Tuesday, October 21, 2008

Nuts for Positano!

Although the sea in Positano is still warm enough for swimming, most of the bars along the beach are beginning to close shop in a reversal of their frenetic hammering of May. Plank by painted plank, the faded blue platforms, worn down by many bare feet crusted in black sand, are dismantled. The boards will be stacked for winter in the hotel, a fresh coat of azure blue applied in May to camouflage the scratches from the scraping of director's chairs, where beach clad bronzed bodies lounged over lunch or a late afternoon drink/gelato before attacking the stairs. There is still the odd sunbed left on the beach for tourists or weekenders, as summer has lingered this year, but November brings other tasks for the bar/garden owners of Positano.

Positano, seemingly a haphazard mishmash of gelato-coloured houses stacked one on top of another to follow the lay of the land, is just that.

The land or properties are not divided into square or rectangular shapes following your average domain, but are quite irregular in shape, with parcels of smallish gardens protruding from the house at different angles, or not necessarily joined to the house.

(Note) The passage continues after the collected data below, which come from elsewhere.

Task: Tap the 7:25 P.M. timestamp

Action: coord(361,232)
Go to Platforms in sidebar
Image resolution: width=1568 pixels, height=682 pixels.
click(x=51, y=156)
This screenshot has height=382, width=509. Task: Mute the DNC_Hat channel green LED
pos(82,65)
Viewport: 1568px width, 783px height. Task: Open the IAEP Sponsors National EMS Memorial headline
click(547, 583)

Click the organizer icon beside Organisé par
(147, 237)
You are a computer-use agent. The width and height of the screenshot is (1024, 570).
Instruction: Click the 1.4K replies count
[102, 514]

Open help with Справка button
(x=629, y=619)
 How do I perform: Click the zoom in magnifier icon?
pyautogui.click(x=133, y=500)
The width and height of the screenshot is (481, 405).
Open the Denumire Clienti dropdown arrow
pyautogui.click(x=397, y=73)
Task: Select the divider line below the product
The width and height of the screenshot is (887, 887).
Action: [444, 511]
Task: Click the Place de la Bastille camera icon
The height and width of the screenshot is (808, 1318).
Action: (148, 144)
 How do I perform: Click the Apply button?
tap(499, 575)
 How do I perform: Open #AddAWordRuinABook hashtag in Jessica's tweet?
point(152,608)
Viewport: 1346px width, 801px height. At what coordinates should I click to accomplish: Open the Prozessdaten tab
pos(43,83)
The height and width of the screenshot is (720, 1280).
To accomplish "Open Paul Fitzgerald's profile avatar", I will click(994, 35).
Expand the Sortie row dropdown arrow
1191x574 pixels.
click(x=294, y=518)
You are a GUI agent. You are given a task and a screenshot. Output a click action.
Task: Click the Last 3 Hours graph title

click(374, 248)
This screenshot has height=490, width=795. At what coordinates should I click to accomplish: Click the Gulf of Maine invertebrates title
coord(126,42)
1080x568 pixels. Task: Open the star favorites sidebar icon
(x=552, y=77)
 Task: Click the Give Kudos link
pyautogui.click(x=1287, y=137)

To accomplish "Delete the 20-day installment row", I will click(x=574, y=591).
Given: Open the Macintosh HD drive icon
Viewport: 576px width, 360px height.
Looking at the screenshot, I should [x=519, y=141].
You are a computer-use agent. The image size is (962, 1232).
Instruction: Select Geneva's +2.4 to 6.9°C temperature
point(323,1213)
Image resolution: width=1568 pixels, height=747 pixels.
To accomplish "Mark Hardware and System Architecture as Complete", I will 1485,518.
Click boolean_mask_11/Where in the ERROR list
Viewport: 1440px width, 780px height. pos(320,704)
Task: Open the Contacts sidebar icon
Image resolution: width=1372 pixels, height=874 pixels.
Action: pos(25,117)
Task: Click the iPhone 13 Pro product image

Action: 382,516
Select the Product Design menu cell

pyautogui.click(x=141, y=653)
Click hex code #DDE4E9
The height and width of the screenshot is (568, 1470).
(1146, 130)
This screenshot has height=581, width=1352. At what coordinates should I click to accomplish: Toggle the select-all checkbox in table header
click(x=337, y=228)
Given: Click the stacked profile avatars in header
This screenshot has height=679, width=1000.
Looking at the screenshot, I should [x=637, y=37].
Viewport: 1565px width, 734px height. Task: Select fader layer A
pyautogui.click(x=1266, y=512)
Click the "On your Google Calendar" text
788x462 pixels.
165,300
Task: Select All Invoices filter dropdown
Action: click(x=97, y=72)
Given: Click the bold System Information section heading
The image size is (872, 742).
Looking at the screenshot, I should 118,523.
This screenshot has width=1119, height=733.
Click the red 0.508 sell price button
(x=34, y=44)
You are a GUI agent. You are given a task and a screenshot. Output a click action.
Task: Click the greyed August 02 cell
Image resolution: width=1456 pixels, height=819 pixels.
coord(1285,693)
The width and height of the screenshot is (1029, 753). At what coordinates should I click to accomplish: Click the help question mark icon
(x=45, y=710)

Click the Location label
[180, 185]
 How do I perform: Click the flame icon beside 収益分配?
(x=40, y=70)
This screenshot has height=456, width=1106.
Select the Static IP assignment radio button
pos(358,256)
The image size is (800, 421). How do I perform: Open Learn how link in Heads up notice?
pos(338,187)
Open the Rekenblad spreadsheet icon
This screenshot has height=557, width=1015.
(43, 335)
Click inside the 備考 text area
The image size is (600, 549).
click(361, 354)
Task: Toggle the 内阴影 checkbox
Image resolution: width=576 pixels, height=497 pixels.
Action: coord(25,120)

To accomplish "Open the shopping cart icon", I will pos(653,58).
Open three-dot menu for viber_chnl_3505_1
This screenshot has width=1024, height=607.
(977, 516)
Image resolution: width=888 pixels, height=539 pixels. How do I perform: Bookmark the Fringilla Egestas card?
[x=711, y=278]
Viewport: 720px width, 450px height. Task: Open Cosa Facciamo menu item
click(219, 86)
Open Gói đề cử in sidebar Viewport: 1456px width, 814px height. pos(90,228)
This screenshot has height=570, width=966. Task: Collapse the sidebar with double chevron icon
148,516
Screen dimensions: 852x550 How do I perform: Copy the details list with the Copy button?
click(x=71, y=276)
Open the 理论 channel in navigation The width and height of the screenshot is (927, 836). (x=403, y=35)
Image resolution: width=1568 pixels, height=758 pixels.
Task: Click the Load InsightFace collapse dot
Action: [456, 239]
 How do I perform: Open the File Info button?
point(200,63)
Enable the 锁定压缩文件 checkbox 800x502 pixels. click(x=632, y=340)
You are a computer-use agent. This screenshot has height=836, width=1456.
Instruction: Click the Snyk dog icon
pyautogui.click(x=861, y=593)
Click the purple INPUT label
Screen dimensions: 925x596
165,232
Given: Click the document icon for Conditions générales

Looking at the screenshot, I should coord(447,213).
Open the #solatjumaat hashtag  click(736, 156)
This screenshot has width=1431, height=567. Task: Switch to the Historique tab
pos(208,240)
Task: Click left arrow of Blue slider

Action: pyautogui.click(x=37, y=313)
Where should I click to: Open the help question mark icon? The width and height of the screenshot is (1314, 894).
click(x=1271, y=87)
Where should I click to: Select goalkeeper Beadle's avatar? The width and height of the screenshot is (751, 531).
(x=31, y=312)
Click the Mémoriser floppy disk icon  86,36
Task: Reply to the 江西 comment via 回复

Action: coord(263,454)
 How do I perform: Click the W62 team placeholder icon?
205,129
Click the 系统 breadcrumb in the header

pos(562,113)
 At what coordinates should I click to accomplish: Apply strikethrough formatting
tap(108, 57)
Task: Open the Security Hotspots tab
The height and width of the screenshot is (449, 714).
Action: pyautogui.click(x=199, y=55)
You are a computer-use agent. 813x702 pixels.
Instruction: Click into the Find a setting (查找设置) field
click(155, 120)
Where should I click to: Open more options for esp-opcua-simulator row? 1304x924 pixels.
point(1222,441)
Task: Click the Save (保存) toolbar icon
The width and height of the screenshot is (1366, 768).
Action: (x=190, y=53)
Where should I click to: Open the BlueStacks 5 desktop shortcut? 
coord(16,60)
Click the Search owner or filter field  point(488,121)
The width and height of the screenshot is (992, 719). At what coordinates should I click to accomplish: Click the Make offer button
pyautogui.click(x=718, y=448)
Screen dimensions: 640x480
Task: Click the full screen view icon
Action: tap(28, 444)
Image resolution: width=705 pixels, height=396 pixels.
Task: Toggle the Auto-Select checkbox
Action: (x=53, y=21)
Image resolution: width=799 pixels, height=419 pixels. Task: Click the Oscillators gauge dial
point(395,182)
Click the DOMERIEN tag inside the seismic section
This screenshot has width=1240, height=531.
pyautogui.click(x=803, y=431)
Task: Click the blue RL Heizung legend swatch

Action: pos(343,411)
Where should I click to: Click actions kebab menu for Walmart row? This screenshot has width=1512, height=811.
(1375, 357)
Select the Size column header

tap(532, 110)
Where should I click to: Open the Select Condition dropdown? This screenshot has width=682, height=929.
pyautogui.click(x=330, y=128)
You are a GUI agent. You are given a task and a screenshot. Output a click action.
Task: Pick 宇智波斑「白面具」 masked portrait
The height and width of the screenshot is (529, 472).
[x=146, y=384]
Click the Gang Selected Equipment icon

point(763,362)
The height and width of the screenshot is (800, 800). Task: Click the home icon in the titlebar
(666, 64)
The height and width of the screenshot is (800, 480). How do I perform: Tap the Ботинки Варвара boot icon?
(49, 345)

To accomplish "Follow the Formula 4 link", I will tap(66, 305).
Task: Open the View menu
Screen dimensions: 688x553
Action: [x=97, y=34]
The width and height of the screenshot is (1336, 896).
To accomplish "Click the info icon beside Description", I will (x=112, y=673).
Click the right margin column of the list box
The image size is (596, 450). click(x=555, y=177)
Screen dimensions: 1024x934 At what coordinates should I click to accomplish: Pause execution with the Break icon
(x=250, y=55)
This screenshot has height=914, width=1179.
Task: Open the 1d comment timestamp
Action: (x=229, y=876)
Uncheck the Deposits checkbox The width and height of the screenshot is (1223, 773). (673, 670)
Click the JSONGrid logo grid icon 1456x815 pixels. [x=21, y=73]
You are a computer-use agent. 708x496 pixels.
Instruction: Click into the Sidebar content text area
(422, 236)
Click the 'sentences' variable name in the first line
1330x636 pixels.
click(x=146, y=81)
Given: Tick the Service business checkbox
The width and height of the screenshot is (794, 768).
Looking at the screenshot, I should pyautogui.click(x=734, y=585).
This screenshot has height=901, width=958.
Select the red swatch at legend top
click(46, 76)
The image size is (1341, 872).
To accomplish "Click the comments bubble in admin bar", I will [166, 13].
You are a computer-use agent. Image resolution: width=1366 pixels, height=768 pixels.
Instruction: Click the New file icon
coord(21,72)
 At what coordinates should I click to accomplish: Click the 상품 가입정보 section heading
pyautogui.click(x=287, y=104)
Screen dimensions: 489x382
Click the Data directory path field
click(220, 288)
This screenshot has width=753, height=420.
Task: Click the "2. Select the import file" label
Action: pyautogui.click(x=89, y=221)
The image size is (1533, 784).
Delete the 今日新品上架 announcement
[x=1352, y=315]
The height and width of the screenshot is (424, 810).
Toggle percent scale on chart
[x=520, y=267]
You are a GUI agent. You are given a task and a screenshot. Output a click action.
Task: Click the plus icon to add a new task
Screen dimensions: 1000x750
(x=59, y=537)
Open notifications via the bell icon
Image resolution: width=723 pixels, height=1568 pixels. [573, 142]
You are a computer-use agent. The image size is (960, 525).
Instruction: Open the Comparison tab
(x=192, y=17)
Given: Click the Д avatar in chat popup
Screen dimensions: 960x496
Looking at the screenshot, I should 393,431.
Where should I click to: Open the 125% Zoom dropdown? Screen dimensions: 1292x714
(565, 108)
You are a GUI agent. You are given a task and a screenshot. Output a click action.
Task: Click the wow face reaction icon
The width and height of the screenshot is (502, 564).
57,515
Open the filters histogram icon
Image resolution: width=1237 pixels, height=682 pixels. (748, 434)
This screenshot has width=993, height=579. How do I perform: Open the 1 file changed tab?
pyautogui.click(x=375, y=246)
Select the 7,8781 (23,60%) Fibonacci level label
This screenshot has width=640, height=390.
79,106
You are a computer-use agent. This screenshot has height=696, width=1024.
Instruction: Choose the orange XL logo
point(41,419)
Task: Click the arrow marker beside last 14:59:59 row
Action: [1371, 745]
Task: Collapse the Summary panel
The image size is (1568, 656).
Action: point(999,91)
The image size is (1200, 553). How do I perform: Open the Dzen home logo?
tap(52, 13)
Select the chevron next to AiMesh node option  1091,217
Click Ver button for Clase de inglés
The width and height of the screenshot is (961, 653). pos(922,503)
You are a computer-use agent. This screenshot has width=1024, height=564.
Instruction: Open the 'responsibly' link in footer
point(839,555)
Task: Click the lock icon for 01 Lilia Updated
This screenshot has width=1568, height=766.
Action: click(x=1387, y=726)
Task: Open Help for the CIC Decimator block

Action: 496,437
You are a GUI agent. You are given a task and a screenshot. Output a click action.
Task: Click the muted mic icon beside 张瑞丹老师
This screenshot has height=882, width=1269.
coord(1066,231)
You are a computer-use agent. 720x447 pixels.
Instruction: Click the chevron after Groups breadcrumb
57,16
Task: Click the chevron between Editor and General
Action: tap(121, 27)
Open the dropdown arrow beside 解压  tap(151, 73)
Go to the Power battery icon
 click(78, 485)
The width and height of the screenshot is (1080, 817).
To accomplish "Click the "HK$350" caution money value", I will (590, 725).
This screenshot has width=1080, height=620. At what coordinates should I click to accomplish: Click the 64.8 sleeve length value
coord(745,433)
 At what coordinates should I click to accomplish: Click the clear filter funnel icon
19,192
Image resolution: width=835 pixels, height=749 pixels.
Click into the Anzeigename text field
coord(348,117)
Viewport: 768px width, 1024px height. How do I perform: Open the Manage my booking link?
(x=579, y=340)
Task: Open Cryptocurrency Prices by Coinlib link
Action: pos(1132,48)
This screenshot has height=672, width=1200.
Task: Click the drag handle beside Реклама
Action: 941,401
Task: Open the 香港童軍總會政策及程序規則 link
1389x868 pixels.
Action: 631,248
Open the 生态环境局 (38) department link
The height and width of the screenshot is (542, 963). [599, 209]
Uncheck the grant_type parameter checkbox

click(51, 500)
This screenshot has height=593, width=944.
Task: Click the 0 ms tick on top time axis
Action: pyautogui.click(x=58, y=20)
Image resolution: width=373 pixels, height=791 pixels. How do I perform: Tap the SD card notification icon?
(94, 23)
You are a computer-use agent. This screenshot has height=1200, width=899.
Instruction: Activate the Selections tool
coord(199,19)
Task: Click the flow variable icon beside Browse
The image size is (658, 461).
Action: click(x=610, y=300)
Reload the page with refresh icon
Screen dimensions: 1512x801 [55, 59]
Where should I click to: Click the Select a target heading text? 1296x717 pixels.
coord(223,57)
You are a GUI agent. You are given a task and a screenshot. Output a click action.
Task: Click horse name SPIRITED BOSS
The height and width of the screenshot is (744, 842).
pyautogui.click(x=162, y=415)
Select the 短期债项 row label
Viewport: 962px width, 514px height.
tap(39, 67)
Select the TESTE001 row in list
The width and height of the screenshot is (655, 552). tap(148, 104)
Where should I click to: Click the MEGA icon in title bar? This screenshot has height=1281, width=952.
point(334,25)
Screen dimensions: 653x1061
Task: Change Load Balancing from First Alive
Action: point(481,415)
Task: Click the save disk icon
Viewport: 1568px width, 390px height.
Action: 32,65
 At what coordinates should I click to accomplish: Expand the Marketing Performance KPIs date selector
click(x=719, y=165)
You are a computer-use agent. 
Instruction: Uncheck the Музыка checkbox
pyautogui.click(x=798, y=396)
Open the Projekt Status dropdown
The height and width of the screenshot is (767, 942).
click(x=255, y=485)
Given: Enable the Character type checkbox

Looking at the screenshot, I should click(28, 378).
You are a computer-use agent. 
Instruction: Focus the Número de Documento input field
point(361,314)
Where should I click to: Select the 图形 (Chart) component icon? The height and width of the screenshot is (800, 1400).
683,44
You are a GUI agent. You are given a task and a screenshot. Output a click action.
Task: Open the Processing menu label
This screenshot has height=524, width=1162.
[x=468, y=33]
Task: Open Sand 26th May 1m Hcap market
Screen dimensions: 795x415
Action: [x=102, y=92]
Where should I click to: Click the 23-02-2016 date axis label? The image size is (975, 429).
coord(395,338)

This can create squabbles with neighbours, as they have right of way to harvest fruit from their garden, through yours.


Late October is the time for walnut gathering. For those of you whom are not familiar with fresh walnuts, the shell is encased in a thick green husk. When the fruit inside is mature, the husk cracks open, releasing the nut. This can occur spontaneously or if helped by a firm rap on the branch at the right time of the year.

The Fornillo area of Positano has a lot of mature walnut trees overlooking the bay, in many cases stretching out over the property of those below in order to get a better view (or at least catch the sun), so when the time comes for the battuta, or the hitting of the trees in order to fell the walnuts, the owners of the trees have to enter in the property of the neighbour below to collect their nuts.

This is the case in our smallest garden. This pocket-sized garden has a small locked gate so the neighbours above the garden let themselves down by climbing the grape vine pergola along the wall after they've beaten their tree. If they know we are home, they furtively gather the fallen nuts in a hurry. If not they take their time to search better between the plants.

Years ago, we had a magnificent mature walnut tree growing alongside our house in the property of our neighbour below. The tall tree cast shade on our terrace in the summer and it's boughs beckoned within an arm's reach, temptingly clustered with walnut husks.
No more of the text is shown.